Now you already know about debouncing and you can use a library, but for a simple tutorial on state machines, I'm going to do all of the debouncing in the main state diagram.

What causes it to leave that "start" state and do something different? Maybe the motor-start button is pushed. So draw an arrow out of that circle with "motor-start button goes down". You definitely want to debounce this button, so we need another state that waits 20 milliseconds to be sure that the person really wanted to push that button and it wasn't just an electrical glitch.

So that arrow goes to a state that we'll call "wait 20ms". What causes it to leave that state? If the button is released (bounces) in less than 20ms then just go back to "start". If the 20ms timer expires, we want another arrow leading out of this state to the "motor running" state. Note that with switch bouncing, it will cycle between "start" and "wait 20ms" many times. When it actually leaves "wait 20ms" the bouncing has stopped and the user's finger is still leaning on the button.

While we're in the "motor running" state, we continually write the run command to the motor - digitalWrite() the pins or whatever we need.

So what causes it to leave the "motor running" state? Well, we don't care if the user is still holding the motor-start button, so we don't even need to look at that button to find out when they take their finger off the button. But maybe there's an emergency-stop button. Maybe we want emergency-stop to be really sensitive. No debouncing at all. If I'm getting dragged into the machine by my loose sleeve then I want the emergency-stop to be sensitive to the lightest touch with my free hand.

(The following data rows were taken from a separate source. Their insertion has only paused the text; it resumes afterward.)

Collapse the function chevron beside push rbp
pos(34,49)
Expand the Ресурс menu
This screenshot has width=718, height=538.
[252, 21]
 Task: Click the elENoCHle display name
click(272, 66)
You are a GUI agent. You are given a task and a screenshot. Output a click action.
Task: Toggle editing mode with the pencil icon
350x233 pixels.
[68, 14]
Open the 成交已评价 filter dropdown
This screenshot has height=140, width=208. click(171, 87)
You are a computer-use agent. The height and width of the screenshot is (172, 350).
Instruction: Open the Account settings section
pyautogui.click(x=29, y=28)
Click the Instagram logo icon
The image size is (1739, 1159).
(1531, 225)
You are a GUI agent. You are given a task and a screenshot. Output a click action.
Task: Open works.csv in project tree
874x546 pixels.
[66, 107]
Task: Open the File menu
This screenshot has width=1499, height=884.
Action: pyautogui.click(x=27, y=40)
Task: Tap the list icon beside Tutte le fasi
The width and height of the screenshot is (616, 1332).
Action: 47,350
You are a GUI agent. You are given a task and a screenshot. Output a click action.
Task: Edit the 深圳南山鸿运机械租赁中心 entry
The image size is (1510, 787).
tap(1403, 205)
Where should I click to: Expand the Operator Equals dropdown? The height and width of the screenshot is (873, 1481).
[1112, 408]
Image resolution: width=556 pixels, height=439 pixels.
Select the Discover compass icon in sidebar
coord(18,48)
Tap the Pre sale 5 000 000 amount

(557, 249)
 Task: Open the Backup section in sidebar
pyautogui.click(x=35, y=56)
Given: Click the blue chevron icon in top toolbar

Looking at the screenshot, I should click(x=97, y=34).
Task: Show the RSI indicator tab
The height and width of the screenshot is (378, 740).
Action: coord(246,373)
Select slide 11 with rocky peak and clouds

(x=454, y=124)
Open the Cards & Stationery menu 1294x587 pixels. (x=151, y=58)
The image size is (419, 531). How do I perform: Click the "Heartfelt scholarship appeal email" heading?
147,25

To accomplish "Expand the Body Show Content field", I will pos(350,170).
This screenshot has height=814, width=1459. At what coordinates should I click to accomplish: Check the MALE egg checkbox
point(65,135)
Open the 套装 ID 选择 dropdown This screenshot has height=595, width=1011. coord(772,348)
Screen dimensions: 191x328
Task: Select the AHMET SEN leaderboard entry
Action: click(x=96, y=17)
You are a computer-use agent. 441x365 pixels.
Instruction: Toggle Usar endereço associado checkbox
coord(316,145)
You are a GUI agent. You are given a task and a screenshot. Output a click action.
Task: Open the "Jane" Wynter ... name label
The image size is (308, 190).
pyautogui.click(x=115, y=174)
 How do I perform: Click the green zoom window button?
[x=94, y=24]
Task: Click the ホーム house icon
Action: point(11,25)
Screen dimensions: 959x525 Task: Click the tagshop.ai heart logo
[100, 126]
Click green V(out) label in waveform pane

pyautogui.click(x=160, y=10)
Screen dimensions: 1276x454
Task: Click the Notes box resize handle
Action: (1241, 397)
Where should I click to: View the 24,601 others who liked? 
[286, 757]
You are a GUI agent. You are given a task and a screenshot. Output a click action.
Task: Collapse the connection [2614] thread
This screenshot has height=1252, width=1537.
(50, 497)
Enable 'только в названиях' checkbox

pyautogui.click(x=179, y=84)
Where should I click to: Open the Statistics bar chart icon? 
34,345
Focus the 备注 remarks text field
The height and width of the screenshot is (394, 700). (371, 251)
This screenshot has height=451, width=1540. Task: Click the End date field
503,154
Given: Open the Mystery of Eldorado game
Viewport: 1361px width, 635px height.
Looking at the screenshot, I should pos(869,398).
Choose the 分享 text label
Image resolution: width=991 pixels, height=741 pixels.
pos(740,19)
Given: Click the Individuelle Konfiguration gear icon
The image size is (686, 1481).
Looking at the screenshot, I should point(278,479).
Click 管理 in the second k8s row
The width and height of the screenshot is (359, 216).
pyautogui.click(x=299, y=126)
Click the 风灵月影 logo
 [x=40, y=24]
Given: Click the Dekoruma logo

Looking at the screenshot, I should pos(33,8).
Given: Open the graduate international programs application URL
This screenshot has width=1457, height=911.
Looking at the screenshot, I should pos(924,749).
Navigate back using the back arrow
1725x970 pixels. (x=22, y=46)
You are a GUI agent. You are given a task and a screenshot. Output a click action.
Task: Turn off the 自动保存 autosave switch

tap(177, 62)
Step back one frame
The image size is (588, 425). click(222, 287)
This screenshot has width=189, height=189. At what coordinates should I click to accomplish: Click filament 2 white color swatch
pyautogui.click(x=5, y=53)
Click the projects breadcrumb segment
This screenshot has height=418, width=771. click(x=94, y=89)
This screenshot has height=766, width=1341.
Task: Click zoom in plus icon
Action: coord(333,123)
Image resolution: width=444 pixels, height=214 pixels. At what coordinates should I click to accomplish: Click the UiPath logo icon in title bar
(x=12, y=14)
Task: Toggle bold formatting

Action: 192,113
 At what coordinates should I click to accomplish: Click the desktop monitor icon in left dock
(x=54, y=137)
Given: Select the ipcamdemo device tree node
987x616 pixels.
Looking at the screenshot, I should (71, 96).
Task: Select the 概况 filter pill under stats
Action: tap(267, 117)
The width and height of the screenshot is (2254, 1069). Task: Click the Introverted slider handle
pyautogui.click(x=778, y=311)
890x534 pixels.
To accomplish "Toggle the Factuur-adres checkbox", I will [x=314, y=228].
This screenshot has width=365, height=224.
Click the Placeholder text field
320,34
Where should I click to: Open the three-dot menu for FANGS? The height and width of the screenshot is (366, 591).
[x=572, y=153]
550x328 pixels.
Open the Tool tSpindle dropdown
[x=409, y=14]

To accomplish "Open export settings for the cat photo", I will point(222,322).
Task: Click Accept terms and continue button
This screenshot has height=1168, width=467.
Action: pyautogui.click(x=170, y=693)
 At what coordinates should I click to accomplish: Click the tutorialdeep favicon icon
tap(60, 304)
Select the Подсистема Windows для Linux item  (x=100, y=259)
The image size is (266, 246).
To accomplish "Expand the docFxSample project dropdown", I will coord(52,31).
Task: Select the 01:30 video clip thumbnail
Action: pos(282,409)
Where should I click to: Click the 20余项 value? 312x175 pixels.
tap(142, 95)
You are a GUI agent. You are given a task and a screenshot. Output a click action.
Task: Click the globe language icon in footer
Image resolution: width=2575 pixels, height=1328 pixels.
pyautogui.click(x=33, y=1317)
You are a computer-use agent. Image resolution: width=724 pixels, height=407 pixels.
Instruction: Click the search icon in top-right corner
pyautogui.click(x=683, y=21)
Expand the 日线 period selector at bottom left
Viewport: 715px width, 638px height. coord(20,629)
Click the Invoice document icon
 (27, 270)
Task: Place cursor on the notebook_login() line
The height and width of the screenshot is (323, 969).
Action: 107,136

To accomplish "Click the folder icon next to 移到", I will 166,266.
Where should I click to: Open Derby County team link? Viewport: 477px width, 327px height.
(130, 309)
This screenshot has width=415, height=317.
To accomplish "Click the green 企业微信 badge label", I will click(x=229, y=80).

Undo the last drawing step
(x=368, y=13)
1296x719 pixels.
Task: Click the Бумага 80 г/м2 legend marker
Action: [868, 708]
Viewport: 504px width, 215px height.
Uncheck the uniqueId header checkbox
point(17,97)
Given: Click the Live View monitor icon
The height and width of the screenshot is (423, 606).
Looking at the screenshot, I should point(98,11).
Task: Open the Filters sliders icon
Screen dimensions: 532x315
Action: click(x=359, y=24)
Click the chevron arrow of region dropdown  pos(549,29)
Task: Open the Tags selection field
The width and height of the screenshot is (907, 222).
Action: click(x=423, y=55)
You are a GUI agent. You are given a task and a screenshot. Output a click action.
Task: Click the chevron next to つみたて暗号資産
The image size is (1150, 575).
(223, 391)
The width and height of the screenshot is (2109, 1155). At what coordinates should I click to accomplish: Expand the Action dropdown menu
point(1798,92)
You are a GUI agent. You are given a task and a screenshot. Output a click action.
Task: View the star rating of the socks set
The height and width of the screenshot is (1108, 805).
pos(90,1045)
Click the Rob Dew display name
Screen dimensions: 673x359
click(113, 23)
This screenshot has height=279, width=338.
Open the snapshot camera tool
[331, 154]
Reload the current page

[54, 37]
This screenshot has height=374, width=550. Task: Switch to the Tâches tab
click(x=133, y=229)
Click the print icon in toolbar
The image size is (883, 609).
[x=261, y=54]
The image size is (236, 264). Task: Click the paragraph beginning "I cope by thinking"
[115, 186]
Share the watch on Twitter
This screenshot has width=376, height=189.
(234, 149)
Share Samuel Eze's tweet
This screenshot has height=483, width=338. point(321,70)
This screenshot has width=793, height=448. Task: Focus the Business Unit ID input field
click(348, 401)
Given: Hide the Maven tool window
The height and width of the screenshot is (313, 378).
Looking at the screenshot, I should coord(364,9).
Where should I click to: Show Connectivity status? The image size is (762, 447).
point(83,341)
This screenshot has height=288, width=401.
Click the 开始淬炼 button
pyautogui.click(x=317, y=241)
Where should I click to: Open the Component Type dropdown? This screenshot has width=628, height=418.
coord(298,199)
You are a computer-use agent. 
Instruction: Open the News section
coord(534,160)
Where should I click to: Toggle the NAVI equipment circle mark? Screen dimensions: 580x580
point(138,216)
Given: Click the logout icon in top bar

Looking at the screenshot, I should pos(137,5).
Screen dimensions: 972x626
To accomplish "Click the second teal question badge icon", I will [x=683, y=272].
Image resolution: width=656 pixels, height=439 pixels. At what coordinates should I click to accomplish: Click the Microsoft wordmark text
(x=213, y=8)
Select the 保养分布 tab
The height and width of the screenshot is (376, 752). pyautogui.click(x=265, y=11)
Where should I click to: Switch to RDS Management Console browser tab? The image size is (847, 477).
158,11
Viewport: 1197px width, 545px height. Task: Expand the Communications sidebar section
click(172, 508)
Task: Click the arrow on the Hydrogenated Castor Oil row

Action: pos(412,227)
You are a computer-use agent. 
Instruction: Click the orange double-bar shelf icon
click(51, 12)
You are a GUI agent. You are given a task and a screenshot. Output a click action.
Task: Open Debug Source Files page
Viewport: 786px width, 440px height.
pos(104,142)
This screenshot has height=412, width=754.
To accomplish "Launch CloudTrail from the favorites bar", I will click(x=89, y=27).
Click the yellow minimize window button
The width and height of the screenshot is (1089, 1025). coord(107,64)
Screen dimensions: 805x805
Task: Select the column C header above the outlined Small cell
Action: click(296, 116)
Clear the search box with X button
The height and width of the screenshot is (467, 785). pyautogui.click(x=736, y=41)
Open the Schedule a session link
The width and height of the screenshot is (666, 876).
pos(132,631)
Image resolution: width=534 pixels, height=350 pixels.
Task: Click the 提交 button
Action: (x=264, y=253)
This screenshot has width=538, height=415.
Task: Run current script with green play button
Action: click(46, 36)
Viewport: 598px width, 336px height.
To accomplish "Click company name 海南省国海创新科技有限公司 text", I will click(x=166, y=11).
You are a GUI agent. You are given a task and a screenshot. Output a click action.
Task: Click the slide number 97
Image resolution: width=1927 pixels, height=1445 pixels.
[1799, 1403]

So draw an arrow going out of "motor running" back to "start" and label it "emergency stop touched". "Start" doesn't care if emergency-stop bounces or even if it's held down forever. So there's no arrow leading out of the "start" that responds to changes to the emergency-stop button.

Now you have a complete state diagram and you can start and stop the motor with nicely debounced buttons. But look at it again. What happens if I hold down emergency-stop and push the motor-start button at the same time? It will go through the "wait20ms" state and then "motor running" but it will leave "motor running" almost instantly. For a motor, you will never see it move in the few microseconds that it spent in that state. But for some other processes, this might be important.

That last step of saying "What happens if?" is where you solve all the real problems. That's where you cover all the possible alternatives of accidentally-on-purpose holding down all the buttons or unplugging some vital sensor in the middle of a critical operation. It's also where you add a lot more states that you didn't think of at first. If you decide the emergency-stop will really stop it and it will stay stopped until a reset button is pressed [u]for 1 second[/u] and released then there's a lot more states to add.

Morgan thank you for some explanation.

Yes the button should have some 'states' if the button is held down for a long time or if a second button is pushed whilst in another. hmm still quite clear as mud :) but closer.

Draw the diagram for yourself. That will clarify the mud.

  int blue = map(A0, 0, 1023, 0, 255);  //convert from analog to digital

Here you're mapping the number 14 not any reading from the pin. This will always give the same answer. I think you want to use the reading from the pin not the pin number.